Word and element location records:
....................

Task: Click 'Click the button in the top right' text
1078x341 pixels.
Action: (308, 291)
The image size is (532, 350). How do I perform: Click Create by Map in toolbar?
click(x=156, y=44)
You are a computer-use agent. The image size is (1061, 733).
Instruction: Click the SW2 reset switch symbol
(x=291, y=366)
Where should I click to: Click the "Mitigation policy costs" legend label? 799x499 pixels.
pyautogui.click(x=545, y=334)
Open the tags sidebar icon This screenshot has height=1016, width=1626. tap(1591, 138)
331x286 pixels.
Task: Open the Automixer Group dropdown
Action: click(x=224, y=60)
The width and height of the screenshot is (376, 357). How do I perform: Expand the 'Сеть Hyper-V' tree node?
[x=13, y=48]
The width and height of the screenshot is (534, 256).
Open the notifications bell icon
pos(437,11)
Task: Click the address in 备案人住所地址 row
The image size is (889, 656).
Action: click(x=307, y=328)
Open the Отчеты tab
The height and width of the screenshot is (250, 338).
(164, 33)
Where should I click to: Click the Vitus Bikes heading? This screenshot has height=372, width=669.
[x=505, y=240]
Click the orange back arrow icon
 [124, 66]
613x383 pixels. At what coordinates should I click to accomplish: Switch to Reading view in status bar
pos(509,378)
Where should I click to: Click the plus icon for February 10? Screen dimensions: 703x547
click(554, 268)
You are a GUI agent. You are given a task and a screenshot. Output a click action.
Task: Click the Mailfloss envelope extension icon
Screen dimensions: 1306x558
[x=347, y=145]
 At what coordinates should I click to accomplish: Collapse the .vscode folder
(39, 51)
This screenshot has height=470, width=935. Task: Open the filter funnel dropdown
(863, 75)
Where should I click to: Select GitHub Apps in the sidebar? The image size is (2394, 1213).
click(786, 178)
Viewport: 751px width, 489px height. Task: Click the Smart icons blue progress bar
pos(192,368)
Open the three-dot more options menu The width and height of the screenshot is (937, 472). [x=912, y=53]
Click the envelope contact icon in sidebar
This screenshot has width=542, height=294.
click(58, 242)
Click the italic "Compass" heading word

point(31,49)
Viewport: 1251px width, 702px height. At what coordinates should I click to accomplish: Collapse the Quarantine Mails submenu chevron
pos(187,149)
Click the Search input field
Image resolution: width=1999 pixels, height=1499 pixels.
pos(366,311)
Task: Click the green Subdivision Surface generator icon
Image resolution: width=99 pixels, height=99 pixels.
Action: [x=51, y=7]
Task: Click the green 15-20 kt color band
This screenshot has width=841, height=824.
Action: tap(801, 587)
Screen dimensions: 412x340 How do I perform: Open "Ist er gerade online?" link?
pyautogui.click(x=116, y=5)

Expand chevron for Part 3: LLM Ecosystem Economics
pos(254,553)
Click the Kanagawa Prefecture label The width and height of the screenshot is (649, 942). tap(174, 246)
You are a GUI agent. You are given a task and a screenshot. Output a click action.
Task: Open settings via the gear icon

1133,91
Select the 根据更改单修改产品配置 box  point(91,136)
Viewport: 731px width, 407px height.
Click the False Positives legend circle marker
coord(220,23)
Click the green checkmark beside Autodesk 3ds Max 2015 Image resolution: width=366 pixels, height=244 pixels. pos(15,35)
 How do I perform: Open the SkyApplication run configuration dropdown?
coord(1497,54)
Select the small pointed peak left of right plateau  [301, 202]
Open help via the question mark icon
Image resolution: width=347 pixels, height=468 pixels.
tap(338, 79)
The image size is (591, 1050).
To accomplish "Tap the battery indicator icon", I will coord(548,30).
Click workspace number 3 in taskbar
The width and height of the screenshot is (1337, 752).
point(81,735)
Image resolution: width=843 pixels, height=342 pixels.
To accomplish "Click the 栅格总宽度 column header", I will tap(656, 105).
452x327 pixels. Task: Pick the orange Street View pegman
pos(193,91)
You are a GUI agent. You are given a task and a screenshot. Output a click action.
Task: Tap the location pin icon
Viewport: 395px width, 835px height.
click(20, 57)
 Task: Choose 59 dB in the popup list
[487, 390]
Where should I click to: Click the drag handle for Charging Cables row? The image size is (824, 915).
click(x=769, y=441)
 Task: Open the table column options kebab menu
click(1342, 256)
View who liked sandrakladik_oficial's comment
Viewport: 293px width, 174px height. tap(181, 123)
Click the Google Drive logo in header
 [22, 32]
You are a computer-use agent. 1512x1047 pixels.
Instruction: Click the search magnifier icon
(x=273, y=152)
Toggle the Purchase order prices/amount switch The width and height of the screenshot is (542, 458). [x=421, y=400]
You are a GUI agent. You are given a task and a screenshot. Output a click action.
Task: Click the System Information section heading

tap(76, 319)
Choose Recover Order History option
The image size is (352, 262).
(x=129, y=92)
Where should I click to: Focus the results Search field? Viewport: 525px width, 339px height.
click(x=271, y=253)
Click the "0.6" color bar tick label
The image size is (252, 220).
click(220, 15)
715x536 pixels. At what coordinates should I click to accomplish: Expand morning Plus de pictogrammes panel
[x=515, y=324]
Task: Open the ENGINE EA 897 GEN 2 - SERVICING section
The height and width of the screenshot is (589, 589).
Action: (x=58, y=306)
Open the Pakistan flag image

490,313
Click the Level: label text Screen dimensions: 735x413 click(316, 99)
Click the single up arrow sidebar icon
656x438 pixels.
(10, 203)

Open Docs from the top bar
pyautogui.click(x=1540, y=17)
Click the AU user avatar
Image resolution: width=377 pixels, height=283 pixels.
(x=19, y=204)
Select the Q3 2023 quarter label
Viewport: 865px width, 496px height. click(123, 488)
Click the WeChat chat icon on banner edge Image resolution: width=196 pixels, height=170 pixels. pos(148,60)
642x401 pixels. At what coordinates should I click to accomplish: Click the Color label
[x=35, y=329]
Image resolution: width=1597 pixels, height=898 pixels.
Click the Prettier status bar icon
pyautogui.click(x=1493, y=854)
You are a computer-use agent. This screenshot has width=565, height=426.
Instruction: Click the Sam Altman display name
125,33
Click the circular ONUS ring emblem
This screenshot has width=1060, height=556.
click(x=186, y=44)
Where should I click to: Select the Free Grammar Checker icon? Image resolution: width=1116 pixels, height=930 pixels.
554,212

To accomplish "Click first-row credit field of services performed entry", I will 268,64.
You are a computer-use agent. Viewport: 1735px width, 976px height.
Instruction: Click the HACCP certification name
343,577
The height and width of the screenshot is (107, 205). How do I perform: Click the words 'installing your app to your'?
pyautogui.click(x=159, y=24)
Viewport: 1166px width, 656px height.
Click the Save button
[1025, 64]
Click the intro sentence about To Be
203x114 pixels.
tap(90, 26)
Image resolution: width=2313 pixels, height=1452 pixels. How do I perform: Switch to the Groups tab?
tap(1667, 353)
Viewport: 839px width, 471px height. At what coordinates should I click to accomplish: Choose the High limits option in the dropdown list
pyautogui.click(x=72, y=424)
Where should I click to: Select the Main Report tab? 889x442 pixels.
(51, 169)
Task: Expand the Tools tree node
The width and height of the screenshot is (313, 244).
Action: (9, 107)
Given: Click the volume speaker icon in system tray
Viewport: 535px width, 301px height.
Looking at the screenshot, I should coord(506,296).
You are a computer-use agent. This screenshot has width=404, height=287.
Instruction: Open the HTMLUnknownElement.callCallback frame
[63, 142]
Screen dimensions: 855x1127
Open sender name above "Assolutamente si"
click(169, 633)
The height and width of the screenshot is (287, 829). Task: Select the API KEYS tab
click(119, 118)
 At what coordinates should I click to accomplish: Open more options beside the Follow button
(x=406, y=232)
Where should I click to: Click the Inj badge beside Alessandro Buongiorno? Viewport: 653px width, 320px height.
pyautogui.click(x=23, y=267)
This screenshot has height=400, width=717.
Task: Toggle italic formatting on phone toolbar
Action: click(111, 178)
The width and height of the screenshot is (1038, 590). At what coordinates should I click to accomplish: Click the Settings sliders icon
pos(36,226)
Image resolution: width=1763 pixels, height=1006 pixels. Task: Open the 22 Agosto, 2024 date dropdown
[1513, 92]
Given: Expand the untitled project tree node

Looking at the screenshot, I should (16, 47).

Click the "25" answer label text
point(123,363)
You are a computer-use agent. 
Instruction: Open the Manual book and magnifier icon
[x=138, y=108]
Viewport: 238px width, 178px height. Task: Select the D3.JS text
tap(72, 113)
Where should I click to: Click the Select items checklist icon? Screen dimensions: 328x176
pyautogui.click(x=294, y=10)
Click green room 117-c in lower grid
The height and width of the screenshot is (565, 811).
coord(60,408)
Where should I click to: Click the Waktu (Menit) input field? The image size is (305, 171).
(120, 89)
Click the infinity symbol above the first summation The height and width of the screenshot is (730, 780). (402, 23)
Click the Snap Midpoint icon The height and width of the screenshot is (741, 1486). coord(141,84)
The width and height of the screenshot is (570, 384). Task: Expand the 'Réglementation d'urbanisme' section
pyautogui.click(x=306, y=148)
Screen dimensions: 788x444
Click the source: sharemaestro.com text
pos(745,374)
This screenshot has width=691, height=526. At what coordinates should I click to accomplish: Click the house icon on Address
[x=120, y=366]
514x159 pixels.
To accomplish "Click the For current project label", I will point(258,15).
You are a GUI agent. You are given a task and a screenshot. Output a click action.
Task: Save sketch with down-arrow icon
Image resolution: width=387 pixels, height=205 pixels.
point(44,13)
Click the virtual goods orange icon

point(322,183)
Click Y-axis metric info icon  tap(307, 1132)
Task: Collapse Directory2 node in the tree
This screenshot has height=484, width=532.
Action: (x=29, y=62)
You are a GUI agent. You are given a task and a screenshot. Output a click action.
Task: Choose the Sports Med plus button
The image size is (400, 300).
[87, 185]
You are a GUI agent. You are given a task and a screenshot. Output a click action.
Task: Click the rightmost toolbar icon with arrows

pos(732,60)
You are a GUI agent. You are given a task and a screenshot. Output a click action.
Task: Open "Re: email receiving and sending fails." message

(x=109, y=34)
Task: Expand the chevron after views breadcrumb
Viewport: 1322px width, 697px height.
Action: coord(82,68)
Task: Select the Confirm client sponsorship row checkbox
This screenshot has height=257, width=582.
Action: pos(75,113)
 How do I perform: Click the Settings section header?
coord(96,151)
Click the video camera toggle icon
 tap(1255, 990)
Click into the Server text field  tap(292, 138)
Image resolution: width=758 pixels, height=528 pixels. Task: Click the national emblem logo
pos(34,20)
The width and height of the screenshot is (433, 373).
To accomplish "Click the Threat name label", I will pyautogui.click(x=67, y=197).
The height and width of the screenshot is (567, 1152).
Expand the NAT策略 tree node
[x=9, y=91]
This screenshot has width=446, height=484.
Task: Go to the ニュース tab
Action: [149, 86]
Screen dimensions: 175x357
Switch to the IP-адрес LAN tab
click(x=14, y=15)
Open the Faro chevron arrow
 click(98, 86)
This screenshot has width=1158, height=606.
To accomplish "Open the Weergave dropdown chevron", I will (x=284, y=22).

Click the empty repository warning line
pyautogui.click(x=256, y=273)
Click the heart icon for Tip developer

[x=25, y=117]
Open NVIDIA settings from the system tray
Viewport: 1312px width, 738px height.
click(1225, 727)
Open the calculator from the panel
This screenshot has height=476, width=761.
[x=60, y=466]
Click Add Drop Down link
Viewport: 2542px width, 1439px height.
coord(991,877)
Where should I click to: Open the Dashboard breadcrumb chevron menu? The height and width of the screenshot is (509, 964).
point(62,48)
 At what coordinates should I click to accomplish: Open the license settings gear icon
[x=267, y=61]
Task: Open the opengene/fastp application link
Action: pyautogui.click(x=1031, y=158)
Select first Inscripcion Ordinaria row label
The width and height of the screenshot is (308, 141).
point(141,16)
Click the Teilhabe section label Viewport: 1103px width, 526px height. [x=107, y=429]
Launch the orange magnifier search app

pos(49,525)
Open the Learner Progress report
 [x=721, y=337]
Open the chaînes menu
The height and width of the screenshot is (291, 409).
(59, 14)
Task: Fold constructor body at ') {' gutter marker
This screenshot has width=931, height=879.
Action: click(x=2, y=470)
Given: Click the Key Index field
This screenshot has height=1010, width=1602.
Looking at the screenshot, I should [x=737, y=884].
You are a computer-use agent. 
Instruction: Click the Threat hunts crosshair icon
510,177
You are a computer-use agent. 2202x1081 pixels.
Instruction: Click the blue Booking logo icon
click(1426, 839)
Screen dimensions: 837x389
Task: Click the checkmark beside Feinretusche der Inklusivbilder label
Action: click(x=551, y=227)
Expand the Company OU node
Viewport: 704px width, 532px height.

....................

## What the task requires
Please reproduce the items from the line containing "The image size is (532, 350)." through the line containing "pos(509,378)", both of those lines included, without changing a single character.

## Response below
The image size is (532, 350). How do I perform: Click Create by Map in toolbar?
click(x=156, y=44)
You are a computer-use agent. The image size is (1061, 733).
Instruction: Click the SW2 reset switch symbol
(x=291, y=366)
Where should I click to: Click the "Mitigation policy costs" legend label? 799x499 pixels.
pyautogui.click(x=545, y=334)
Open the tags sidebar icon This screenshot has height=1016, width=1626. tap(1591, 138)
331x286 pixels.
Task: Open the Automixer Group dropdown
Action: click(x=224, y=60)
The width and height of the screenshot is (376, 357). How do I perform: Expand the 'Сеть Hyper-V' tree node?
[x=13, y=48]
The width and height of the screenshot is (534, 256).
Open the notifications bell icon
pos(437,11)
Task: Click the address in 备案人住所地址 row
The image size is (889, 656).
Action: click(x=307, y=328)
Open the Отчеты tab
The height and width of the screenshot is (250, 338).
(164, 33)
Where should I click to: Click the Vitus Bikes heading? This screenshot has height=372, width=669.
[x=505, y=240]
Click the orange back arrow icon
 [124, 66]
613x383 pixels. At what coordinates should I click to accomplish: Switch to Reading view in status bar
pos(509,378)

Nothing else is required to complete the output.